> **Exercise**: What do the lines from the top of the data through the line with "Task: Open the View layout menu" say? Quote them exactly and include both ends.

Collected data
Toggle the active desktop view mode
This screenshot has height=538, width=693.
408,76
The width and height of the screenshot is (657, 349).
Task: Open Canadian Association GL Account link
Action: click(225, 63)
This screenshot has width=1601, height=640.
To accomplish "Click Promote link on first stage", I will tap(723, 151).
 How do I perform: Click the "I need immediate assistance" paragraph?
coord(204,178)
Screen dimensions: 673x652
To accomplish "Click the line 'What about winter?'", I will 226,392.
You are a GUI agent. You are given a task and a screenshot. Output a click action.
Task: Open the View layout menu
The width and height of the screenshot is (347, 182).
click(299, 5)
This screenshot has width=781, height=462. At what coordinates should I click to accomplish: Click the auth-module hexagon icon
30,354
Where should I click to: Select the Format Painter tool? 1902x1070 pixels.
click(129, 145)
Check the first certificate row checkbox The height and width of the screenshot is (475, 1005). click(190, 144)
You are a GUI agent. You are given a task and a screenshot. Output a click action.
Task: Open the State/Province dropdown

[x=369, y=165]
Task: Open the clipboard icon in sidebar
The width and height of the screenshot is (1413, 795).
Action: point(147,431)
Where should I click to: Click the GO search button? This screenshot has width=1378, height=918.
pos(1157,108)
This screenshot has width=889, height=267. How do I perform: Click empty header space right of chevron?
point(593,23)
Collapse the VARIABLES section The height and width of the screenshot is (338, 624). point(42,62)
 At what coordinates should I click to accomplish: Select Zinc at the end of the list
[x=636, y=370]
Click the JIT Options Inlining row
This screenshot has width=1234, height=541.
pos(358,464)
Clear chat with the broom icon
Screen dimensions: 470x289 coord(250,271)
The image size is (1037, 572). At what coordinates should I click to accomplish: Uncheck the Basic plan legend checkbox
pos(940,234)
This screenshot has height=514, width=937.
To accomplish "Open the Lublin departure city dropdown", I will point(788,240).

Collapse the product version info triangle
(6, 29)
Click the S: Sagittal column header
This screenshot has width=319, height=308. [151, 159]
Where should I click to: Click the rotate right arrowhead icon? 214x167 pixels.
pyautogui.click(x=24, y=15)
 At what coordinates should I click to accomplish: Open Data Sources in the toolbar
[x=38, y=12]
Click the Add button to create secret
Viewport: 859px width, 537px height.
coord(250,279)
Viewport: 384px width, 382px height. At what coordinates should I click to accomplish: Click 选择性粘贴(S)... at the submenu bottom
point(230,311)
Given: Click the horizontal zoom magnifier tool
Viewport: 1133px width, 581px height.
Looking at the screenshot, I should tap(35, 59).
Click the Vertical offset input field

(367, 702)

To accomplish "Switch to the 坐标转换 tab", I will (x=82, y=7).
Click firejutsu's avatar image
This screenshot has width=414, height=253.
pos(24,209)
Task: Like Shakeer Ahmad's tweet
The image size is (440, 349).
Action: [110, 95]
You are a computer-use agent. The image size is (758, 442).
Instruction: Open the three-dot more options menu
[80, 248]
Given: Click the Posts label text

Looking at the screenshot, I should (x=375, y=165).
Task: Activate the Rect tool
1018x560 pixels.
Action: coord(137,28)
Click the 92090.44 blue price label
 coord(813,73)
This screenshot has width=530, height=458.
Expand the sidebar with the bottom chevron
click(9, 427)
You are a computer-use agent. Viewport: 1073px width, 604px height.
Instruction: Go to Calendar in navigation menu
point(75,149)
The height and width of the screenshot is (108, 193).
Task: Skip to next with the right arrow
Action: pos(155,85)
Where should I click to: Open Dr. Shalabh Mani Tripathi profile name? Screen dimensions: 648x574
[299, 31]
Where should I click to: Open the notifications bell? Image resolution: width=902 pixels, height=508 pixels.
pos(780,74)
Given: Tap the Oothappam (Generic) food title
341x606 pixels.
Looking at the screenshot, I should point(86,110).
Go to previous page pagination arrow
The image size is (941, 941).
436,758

> **Reply to the task**:
Toggle the active desktop view mode
This screenshot has height=538, width=693.
408,76
The width and height of the screenshot is (657, 349).
Task: Open Canadian Association GL Account link
Action: click(225, 63)
This screenshot has width=1601, height=640.
To accomplish "Click Promote link on first stage", I will tap(723, 151).
 How do I perform: Click the "I need immediate assistance" paragraph?
coord(204,178)
Screen dimensions: 673x652
To accomplish "Click the line 'What about winter?'", I will 226,392.
You are a GUI agent. You are given a task and a screenshot. Output a click action.
Task: Open the View layout menu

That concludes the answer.